The respondents submit data to CDC using the format outlined in the “Aggregate Reports for Tuberculosis Program Evaluation” (see Attachment 3a -Follow-up and Treatment of Contacts to Tuberculosis Cases and Attachment 3b-Targeted Testing and Treatment for Latent Tuberculosis Infection). Respondents have a choice of submitting their aggregated data annually to CDC by encrypted computer transmission in NTIP, by facsimile copy, or by U.S. postal mail. All data which are submitted electronically through NTIP are encrypted and files are password protected.
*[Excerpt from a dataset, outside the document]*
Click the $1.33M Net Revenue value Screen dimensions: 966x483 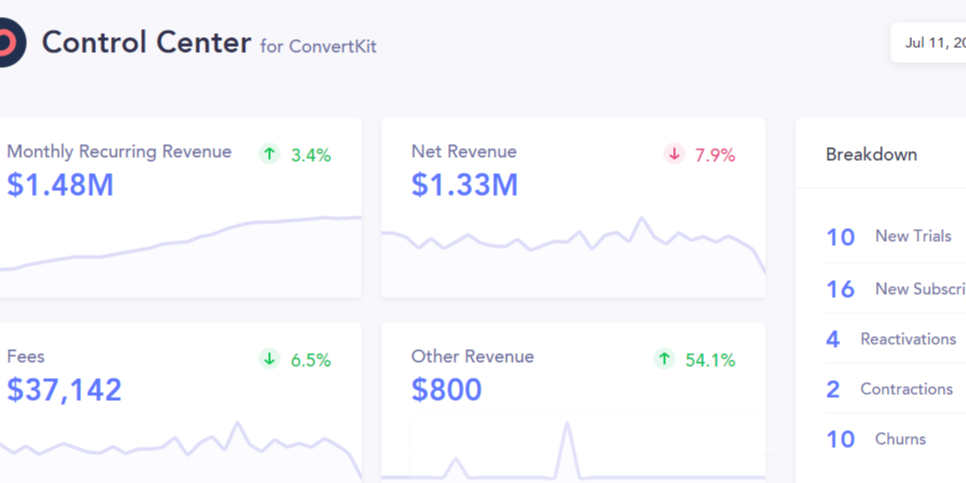[x=464, y=184]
Any reports that are transmitted by telephone facsimile are sent unencrypted, to the CDC office where the data are collected, under the privacy-statement cover sheet of the submitting agency as guided by state or local law. Any printed records from specific jurisdictions are kept in a locked file cabinet.

CDC previously has not made any assurance of confidentiality to the respondents. Data from specific respondents will be treated in a secure and private manner and will not be disclosed unless otherwise compelled by law. The information submitted by respondents will be secured with the appropriate safeguards currently in place to minimize the possibility of unauthorized access, use, or dissemination of the information being collected. CDC publishes the national data and shares the national summaries with the respondents routinely after aggregating the reports. The summary national reports contain no sensitive or private information.



3. Methods to Maximize Response Rates and Deal with Nonresponse

The CDC tuberculosis program consultants routinely work with the respondents in all types of data reporting. When reports to CDC are delayed, the CDC tuberculosis program consultants contact and meet with the respondents to determine the programmatic needs and to assist in the reporting process. Respondents who are unable to submit reports by the designated submission deadline for data analysis will be excluded from the national aggregate report.



4. Tests of Procedures or Methods to be Undertaken

CDC tested the “Aggregate Reports for Tuberculosis Program Evaluation” (OMB Control N0920-0457) as part of the design and implementation strategy in 1999 by visiting four state and local health departments and entering sample data. Computer systems (i.e., TIMS and NTIP) were tested in 2003 and 2010 for the completion of automated report transmission.

5. Individuals Consulted on Statistical Aspects and Individuals Collecting and/or Analyzing Data

Consultation on statistical aspects is not applicable. The public health officials who tested the trial reports (see item #4, directly above) were experts in tuberculosis control, and they were consulted on the data collection methods in 1999. In 2009, TB control officials from New York State, Colorado, Tennessee, Texas, and California reviewed the indicators that are in the “Aggregate Reports for Tuberculosis Program Evaluation” and recommended their inclusion in the National Tuberculosis Indicators Project (NTIP). The CDC, DTBE, field services and evaluation branch designed the data collection and will collect and analyze the data in aggregate from the 68 reporting TB control jurisdictions. The 68 reporting TB control jurisdictions may collect and analyze identifiable information for local tuberculosis control purposes, consistent with state and local laws, however, this information is retained at those levels, and health departments do not transmit person-level data or identifiable data to CDC. The data is submitted to CDC in aggregate form.